Background: This study arose as the Course Leader sought feedback on the adequacy of the programme to prepare new graduates for professional practice.
Aims: The aim was to examine how well an undergraduate degree programme prepared speech pathology graduates for the workforce, focussing on a range of core competencies including theoretical knowledge, clinical skills and professionalism.
Methods & Procedures: Thirty new graduates and 30 employers were approached to participate in the study, with 19 and 16 accepting respectively. A written survey of 15 questions, 11 of which employed a Likert 5-point scale, and four of which were open-ended requiring a short written answer. Of the 11 rateable questions, nine were directed at both graduates and employers and the remaining three were directed at either group. Results were subjected to non-parametric between group comparisons. Open-ended questions were scanned for themes.
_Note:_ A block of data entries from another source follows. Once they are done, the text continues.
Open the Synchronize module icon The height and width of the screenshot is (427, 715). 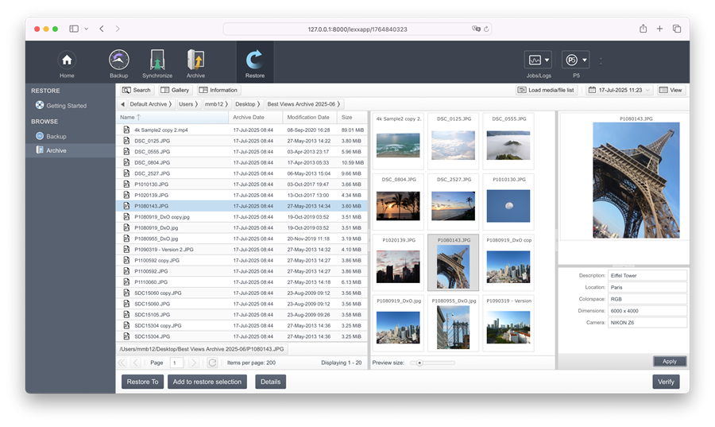point(157,61)
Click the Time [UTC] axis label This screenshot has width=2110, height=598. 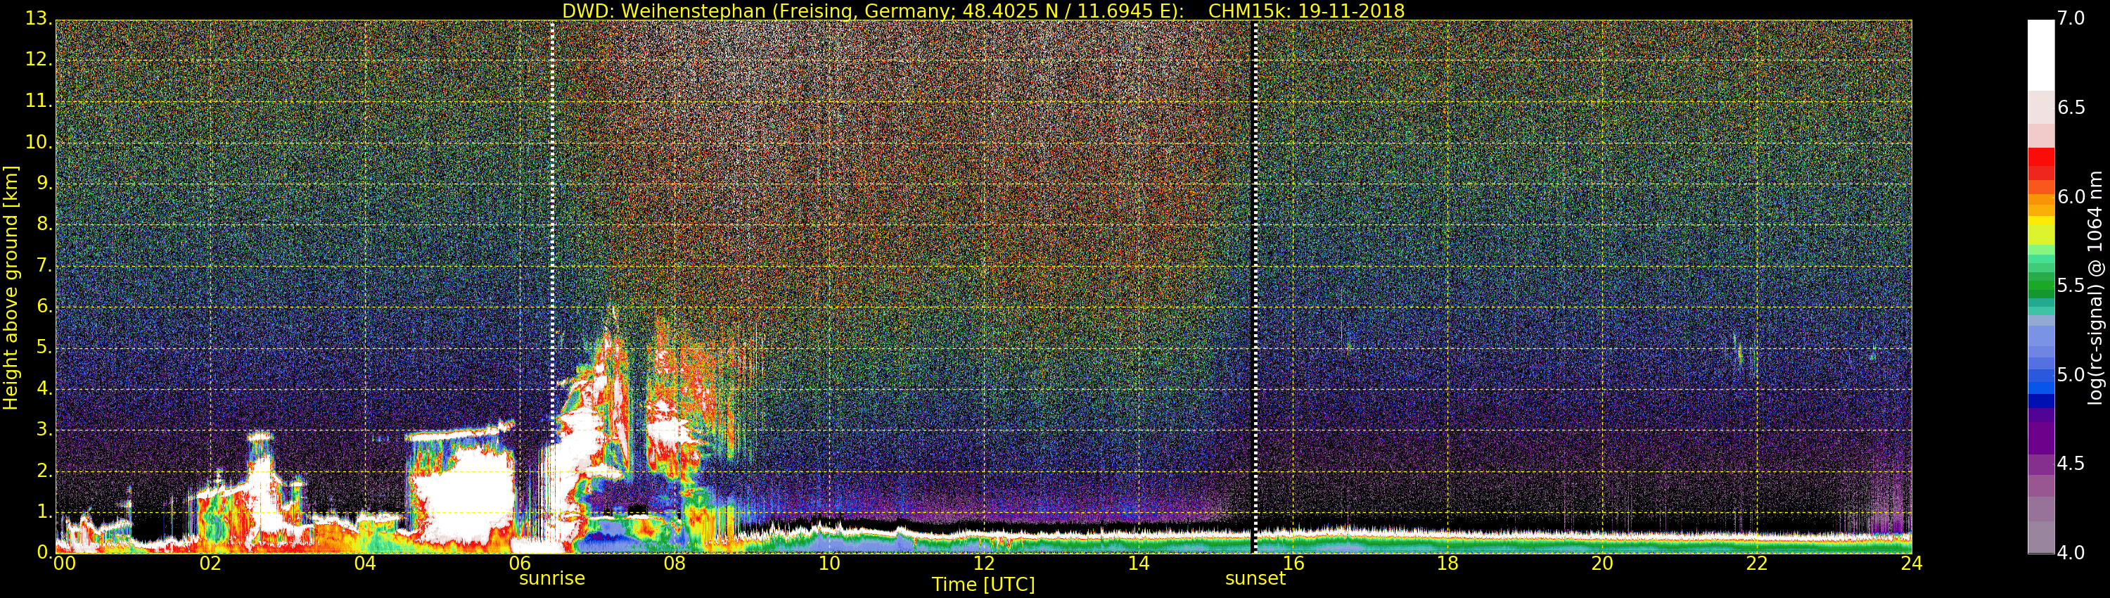click(983, 585)
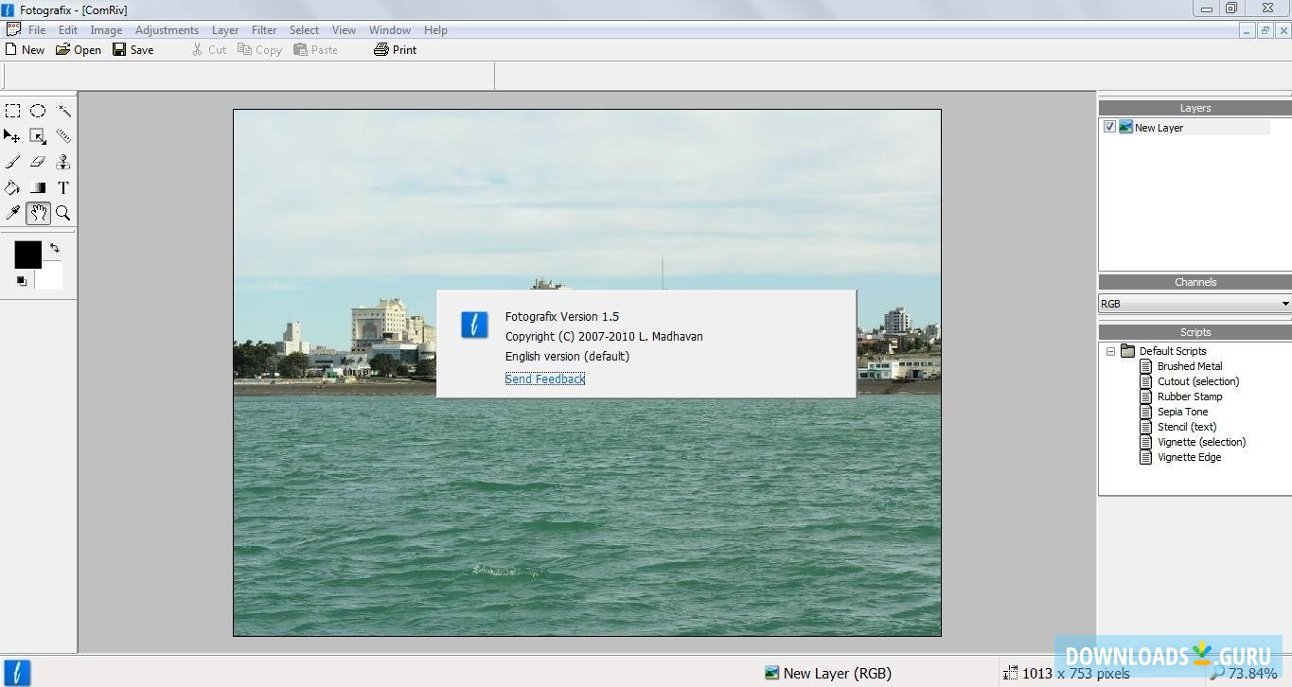Select the Zoom magnifier tool
Viewport: 1292px width, 687px height.
click(x=63, y=213)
Outcomes and Results: Employers and graduates did not differ on their perception of new graduate competence across all skill areas except writing skills. The employers rated the new graduates significantly lower on writing skills than did graduates. Both employers and graduates believed they were well-prepared for professional practice. Emerging themes in the open-ended questions were the continuity of location of clinical placements and employment, professional development, professional support, integration of academic and clinical education, and specific topic areas of strengths and weaknesses in the undergraduate curriculum.
Conclusions: The study provides insight as to the preparedness of new SLP graduates upon entering the workforce. Considering the views of both the new graduate and employer are vital if university programmes are to address the expanding scope of practice in the field of communication sciences and disorders.